5.6 Review, Audit and Continuous Improvement
- Regularly review occupancy-tracking system effectiveness (e.g., after drills or real incidents).
- Audit whether visitor/contractor sign-in/out is reliable.
- Update system and processes to account for changes (new tenants, new entrances, different shift patterns, remote sign-in).
- In the case of higher-risk buildings, ensure that the “golden thread” of building-information (including occupancy-data capability) is maintained.
5.7 Communication & Training
- Train staff, security, reception, contractors on sign-in/out procedures, emergency muster arrangements, what to do if someone is missing.
- Communicate to all occupiers (tenants, visitors) the requirement to check in/out, and the purpose (their safety).
- Include occupancy-tracking and muster procedure in induction for new tenants, staff and regular contractors.
6. Case Study / Illustration (Hypothetical)
Company X occupies a multi-storey commercial office building (10 floors). They implement:
- Digital visitor-management system: visitors sign in at reception, badge printed, sign out at exit.
- Contractor check-in/out via mobile QR code.
- Badge-access system logs employees entering and exiting.
- At the fire-alarm signal, security pulls up live list of current occupants (staff + visitors + contractors) and conducts roll-call at designated muster points by floor.
- If someone is missing, search teams check the live log for last known location and inform fire-services.
- Data is retained for 30 days and then archived; visitor names purged after 90 days.
This system supports compliance with HSWA, fire-safety duties and ensures accountability in an emergency.
7. Conclusion
Although UK law does not contain a universal “you must track every person on site at all times” clause, the combination of health & safety, fire-safety, building-safety and emergency-planning regulation creates a strong expectation that building owners/occupiers must be able to account for occupant presence and non-presence in emergency scenarios.

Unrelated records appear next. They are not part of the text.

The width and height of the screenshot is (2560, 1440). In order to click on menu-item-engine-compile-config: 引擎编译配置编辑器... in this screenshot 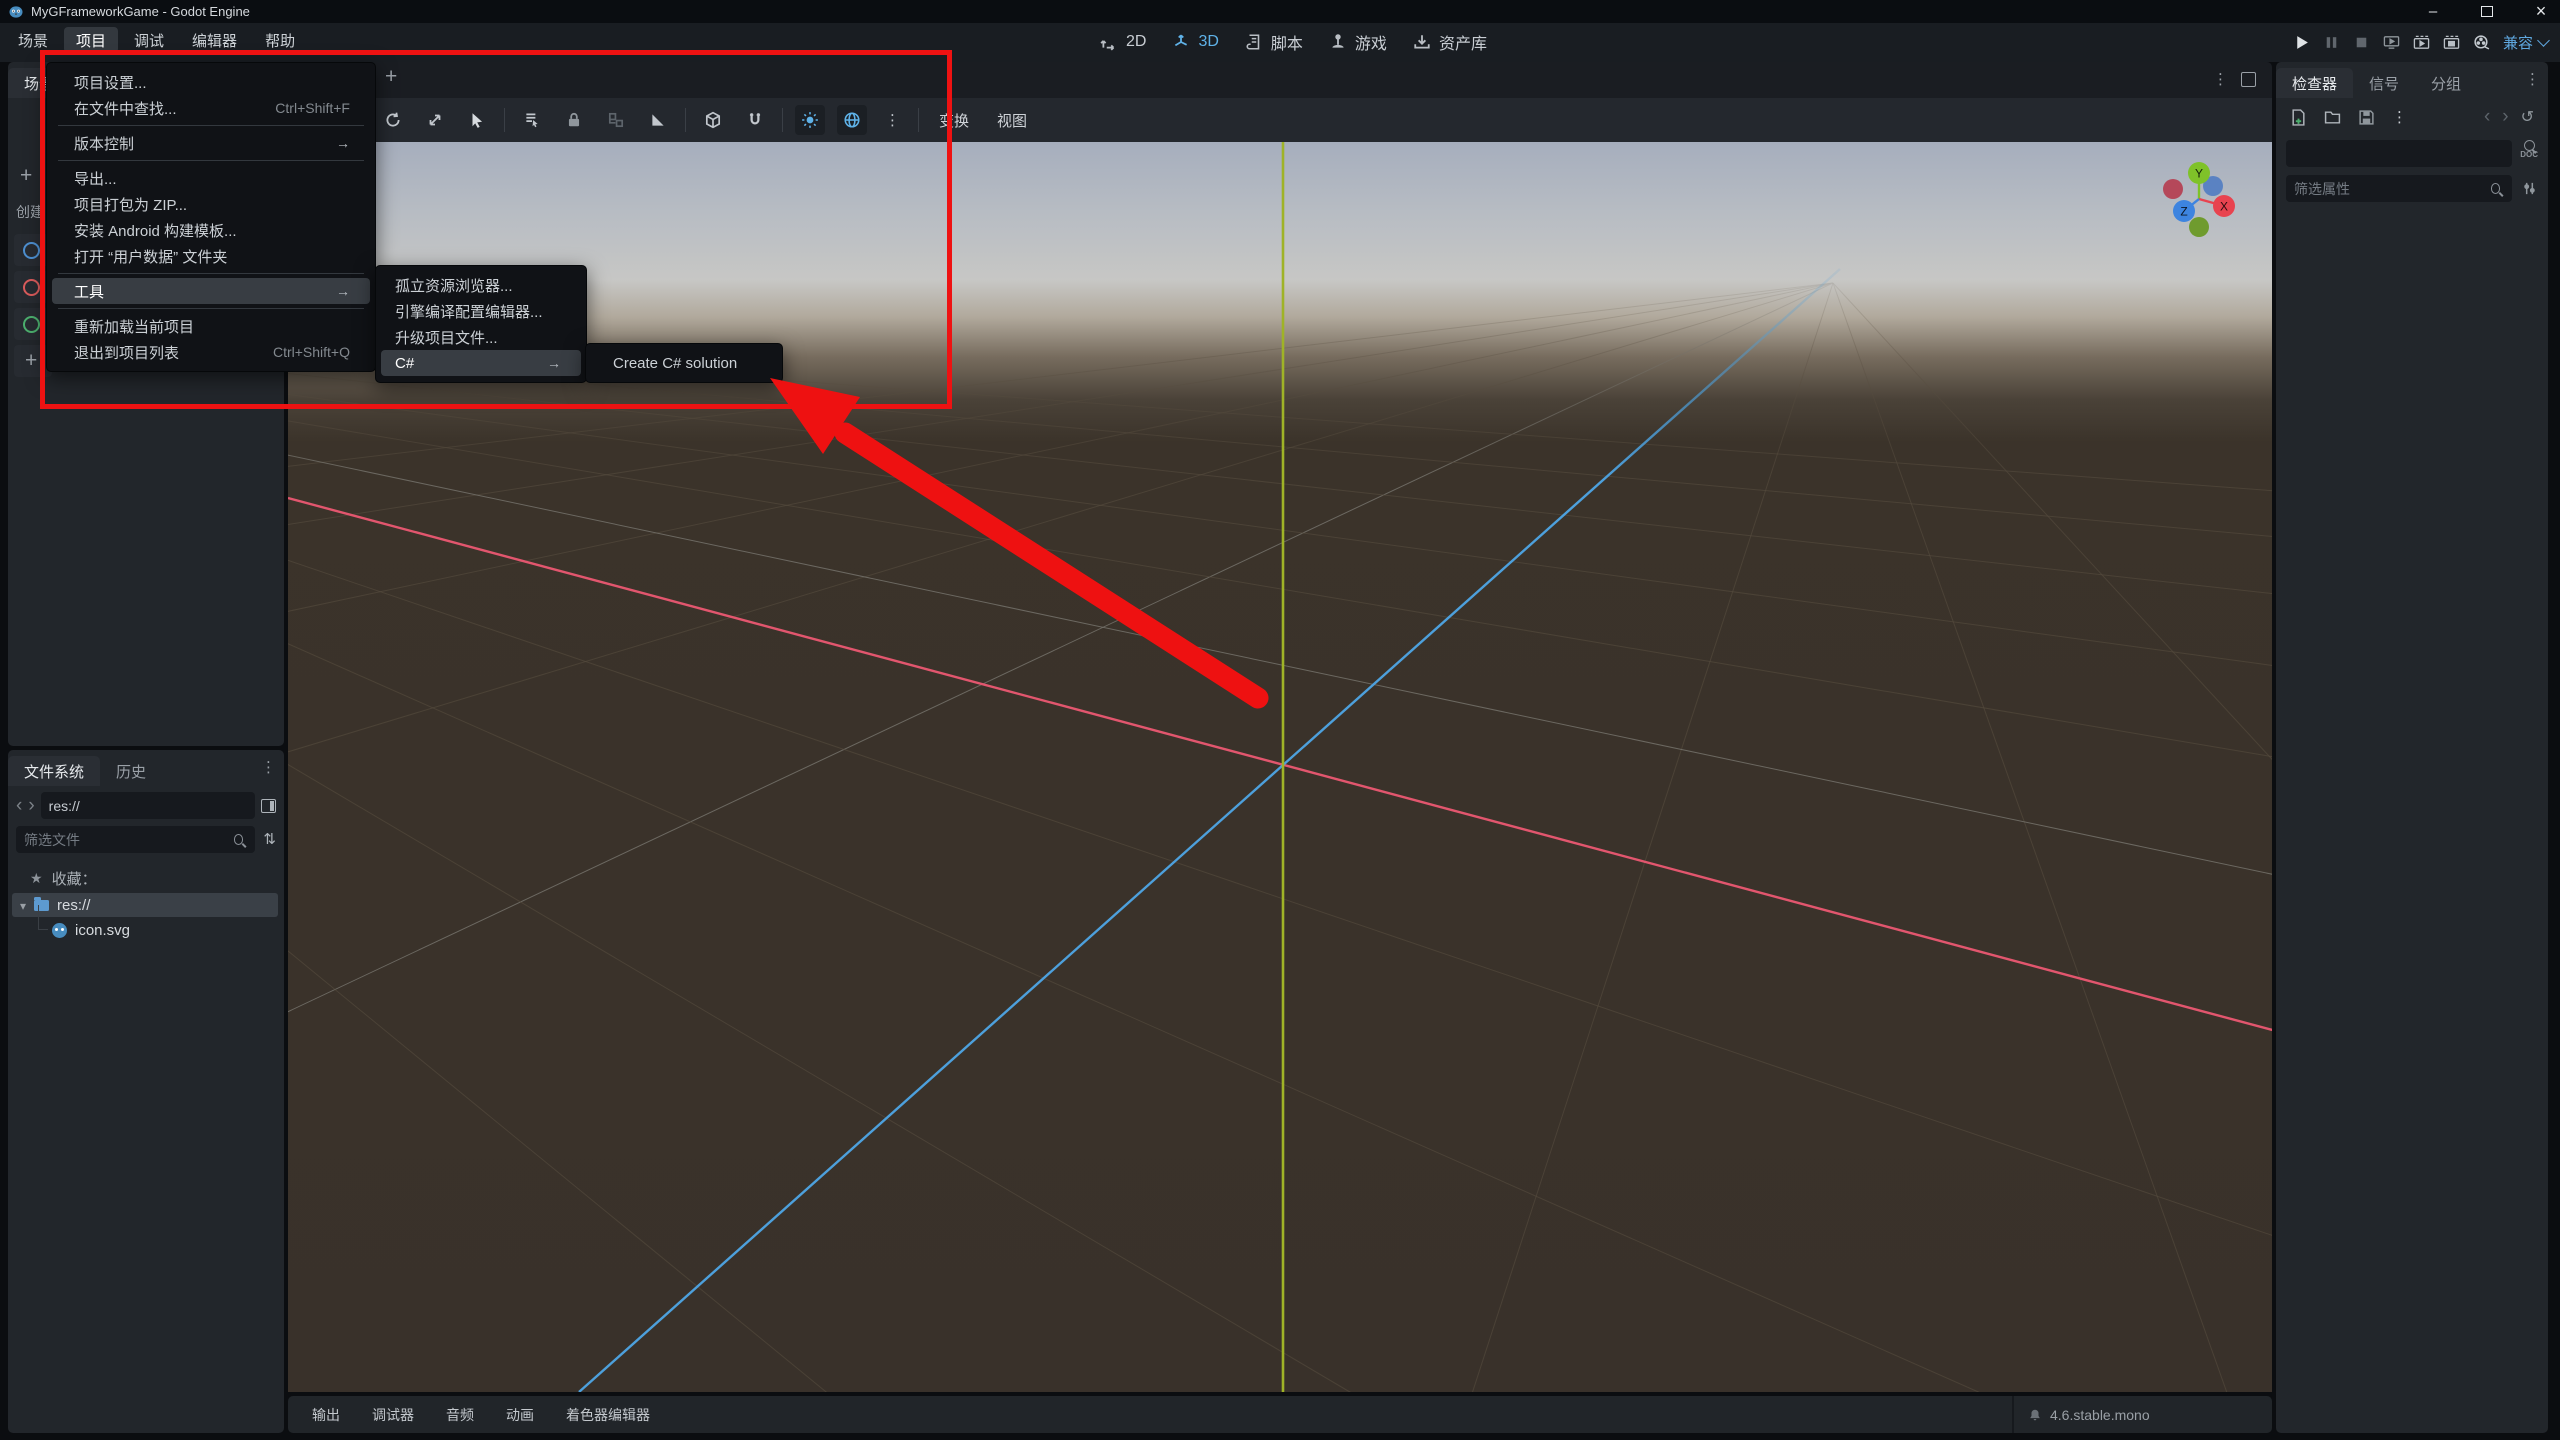, I will do `click(481, 311)`.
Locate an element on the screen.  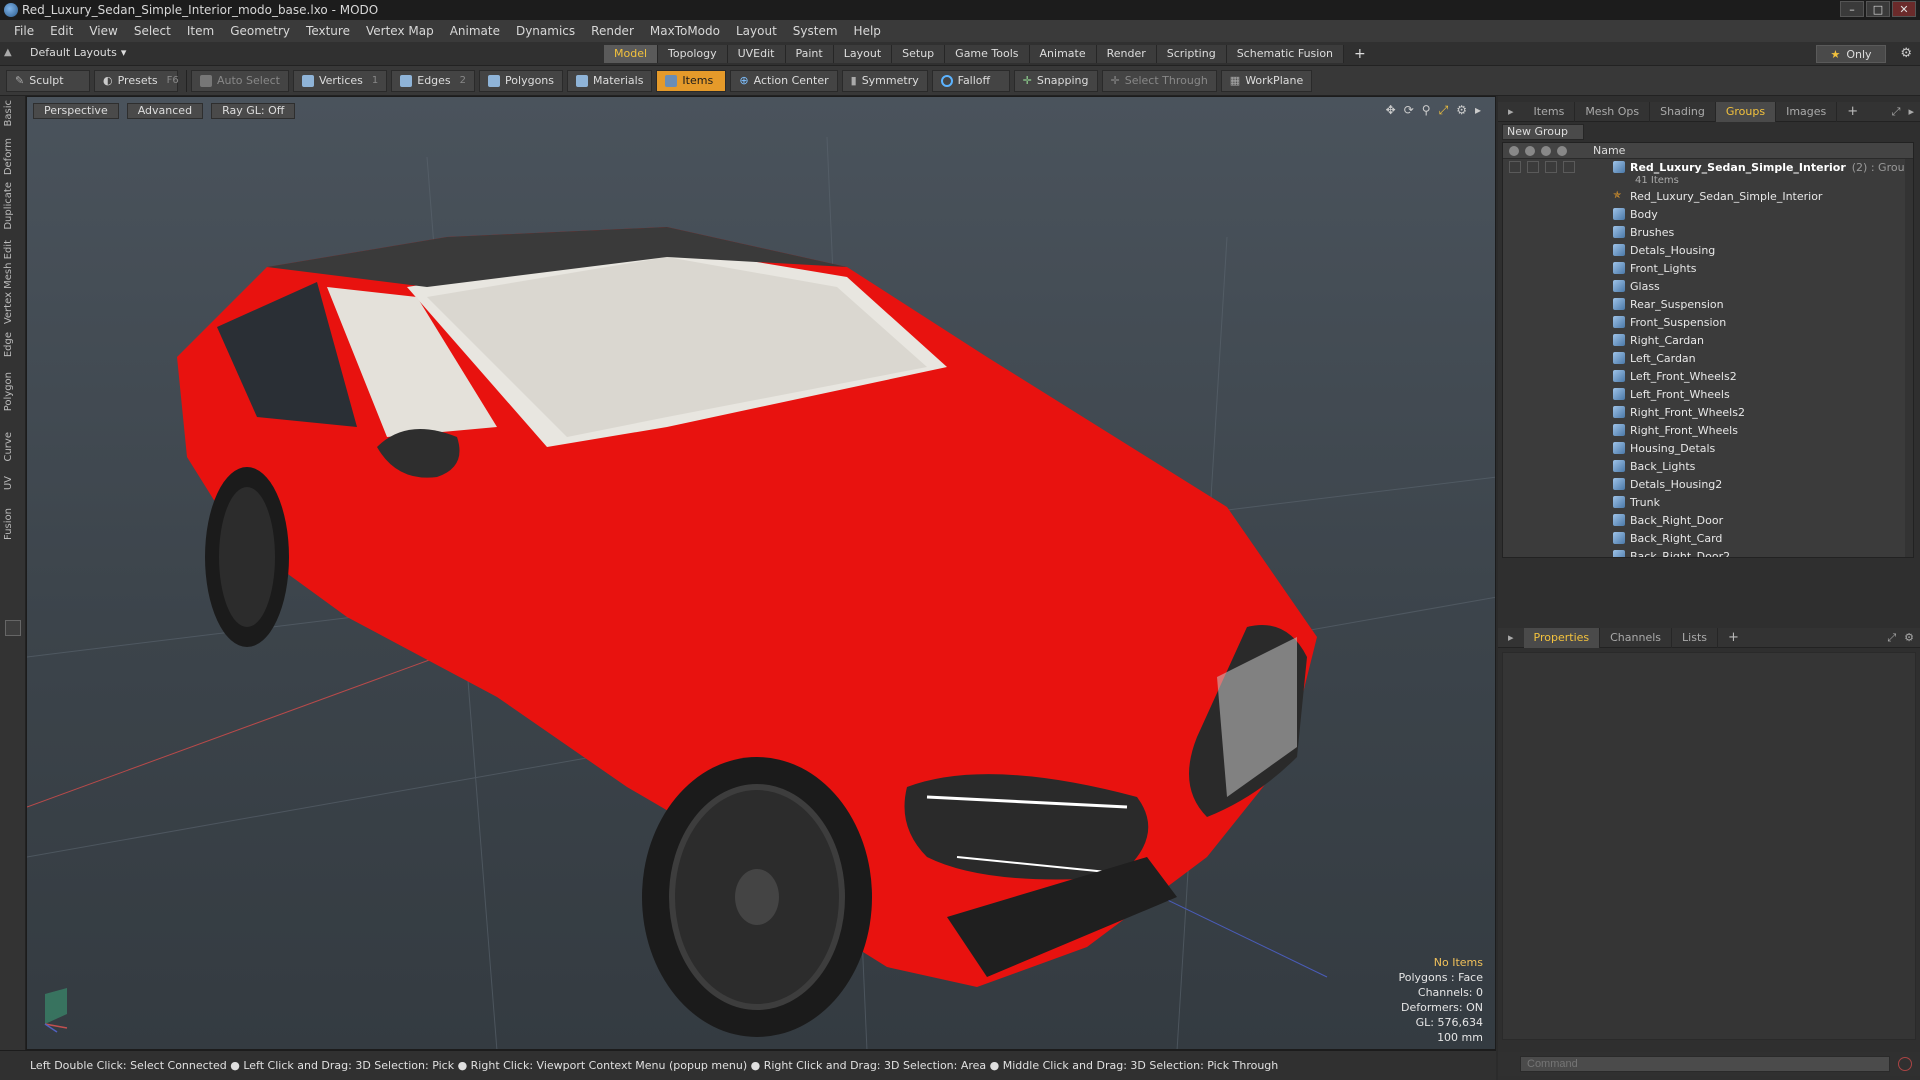
tab-schematic-fusion: Schematic Fusion is located at coordinates (1286, 54).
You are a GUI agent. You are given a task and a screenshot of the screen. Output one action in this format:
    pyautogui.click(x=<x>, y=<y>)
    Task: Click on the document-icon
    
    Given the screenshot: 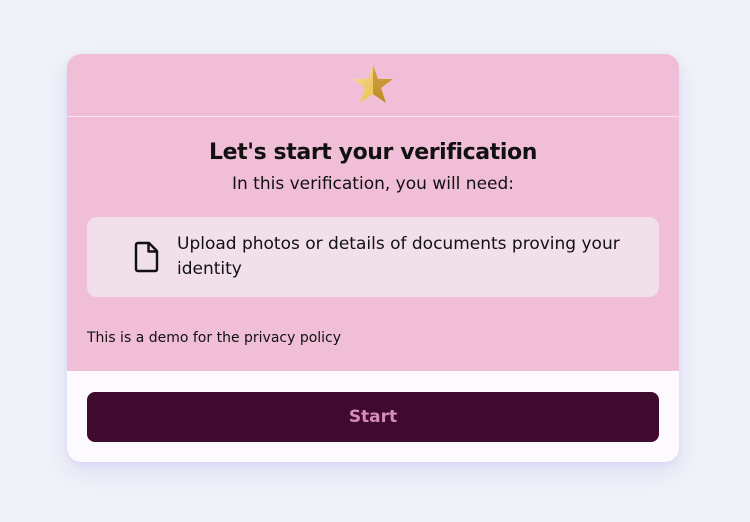 What is the action you would take?
    pyautogui.click(x=146, y=257)
    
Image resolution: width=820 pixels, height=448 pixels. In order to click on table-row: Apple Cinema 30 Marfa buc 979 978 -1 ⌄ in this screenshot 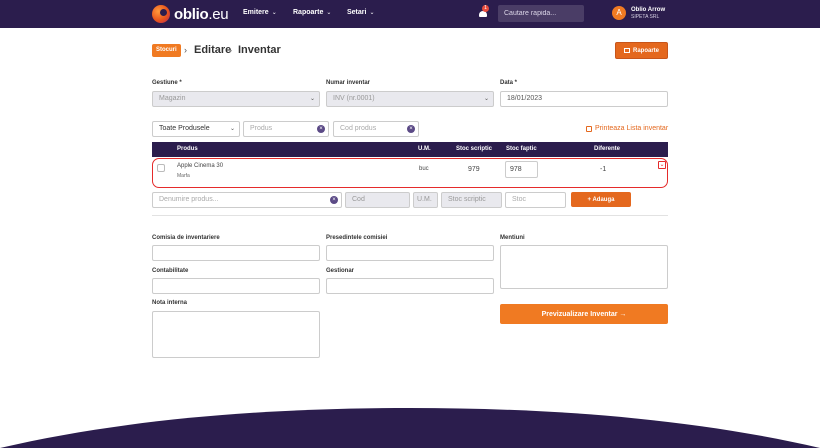, I will do `click(410, 173)`.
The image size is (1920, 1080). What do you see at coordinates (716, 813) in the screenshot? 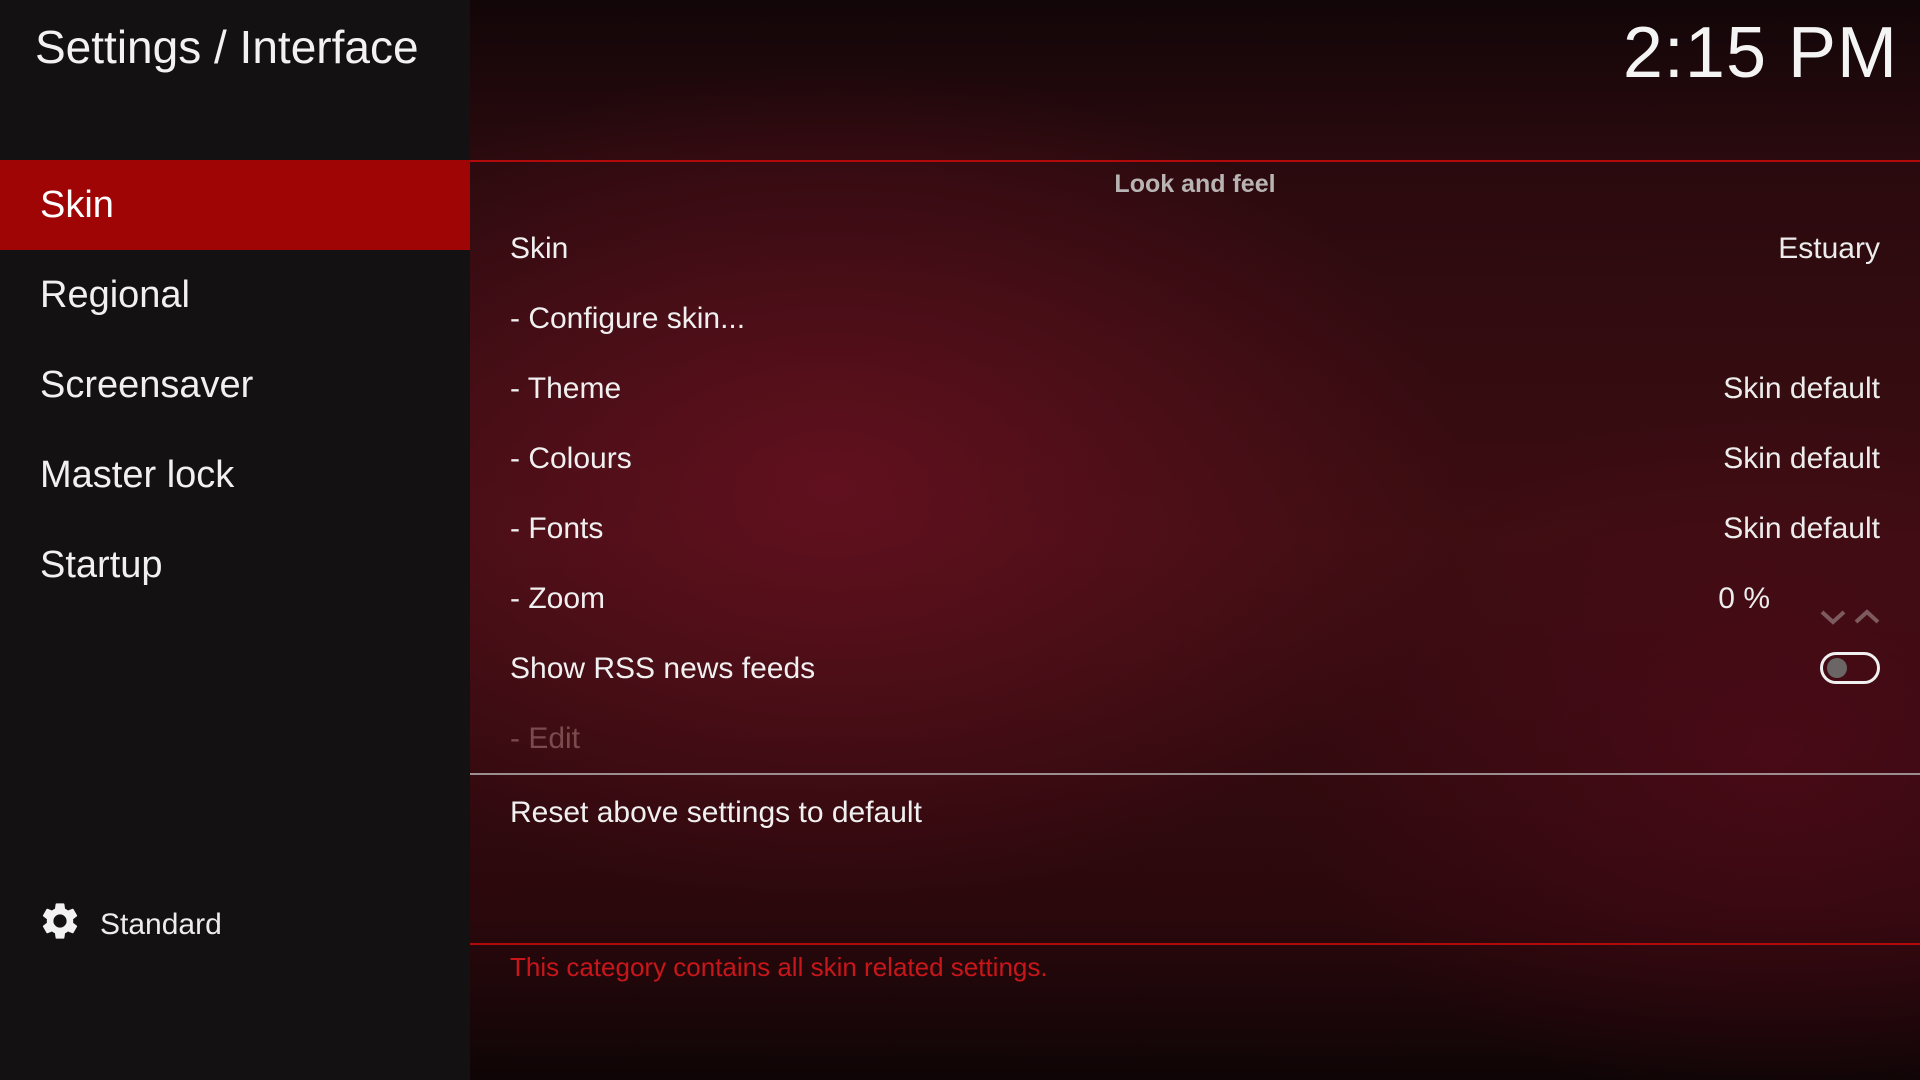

Implementing a reliable occupancy-tracking system, integrated into evacuation/emergency plans, and governed by appropriate privacy/data-protection controls, is therefore not only a best practice—it is a key element of compliance and risk management.
In an era of increasing regulatory scrutiny (especially for high-rise/higher-risk buildings) and evolving threats (fire, structural failure, major events, terrorism), having accurate, real-time or near-real-time occupancy visibility may mean the difference between an effective safe evacuation—and a life-threatening incident.